Data compiled by the Office for National Statistics also showed that 81 per cent of disabled adults were recent internet users in 2020, up from 78% in 2019.
The figures were taken from the Labour Force Survey, which was conducted between January and March 2020, meaning it didn't give a reflection of how internet use changed as a result of the Covid-19 pandemic and the resulting lockdown.
However, anecdotal evidence suggests the proportion of older people regularly going online continued to increase from March 2020 onwards, as the restrictions created by the health crisis saw many people turn to the internet to use services and stay in touch with loved ones.
A report in the Guardian highlighted the example of 79-year-old Jim Whelan, a former Coronation Street actor who, before the pandemic, visited local community groups to give talks about his acting career.
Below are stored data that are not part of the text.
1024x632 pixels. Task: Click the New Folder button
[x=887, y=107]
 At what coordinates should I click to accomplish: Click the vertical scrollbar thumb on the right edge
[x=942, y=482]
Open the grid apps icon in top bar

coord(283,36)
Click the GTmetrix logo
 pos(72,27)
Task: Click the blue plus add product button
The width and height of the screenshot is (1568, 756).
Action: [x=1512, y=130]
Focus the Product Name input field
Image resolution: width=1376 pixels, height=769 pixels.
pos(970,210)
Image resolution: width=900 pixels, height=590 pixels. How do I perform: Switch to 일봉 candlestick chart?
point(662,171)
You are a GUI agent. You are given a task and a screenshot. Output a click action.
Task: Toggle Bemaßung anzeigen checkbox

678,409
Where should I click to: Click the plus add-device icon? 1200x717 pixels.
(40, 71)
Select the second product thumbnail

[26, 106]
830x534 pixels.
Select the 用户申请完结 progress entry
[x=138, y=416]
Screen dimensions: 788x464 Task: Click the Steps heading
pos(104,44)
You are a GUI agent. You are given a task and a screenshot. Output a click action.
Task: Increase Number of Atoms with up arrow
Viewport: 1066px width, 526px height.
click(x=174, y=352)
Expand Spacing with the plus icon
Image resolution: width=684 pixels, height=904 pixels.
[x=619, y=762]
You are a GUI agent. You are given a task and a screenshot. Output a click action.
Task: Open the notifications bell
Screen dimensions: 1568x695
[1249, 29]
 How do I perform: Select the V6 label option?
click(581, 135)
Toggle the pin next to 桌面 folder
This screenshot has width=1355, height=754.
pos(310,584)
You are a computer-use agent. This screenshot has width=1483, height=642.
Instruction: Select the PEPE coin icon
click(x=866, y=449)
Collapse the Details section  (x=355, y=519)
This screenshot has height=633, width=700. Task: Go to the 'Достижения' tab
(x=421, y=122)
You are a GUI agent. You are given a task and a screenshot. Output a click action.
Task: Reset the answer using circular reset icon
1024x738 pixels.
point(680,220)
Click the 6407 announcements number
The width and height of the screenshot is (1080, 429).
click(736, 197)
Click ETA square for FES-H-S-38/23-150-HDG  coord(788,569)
When the outbreak of Covid-19 made these events impossible, Jim decided to shift his focus online. He told the paper that, having previously known very little about computers and the internet, he taught himself to record programmes that he could share with people who were keen to hear his "Coronation Street gossip".
He has also recorded auditions that he has sent to casting directors and even has his own website.
"Learning about the endless possibilities of the online world has been a lifesaver to me. I have learned so much about the modern world just in the past year. It's opened the UK up to me: I can now give talks via Zoom to groups in Scotland, whereas before I was limited to the 15 miles around where I live because that's where I could drive to, to give the talk in person," he said.
The Guardian also featured the story of Rita, an 84-year-old who didn't own a computer until the pandemic, but soon took to online shopping, using Zoom for online choir rehearsals and discovering new things from the University of the Third Age, a learning community for people who are no longer in full-time work.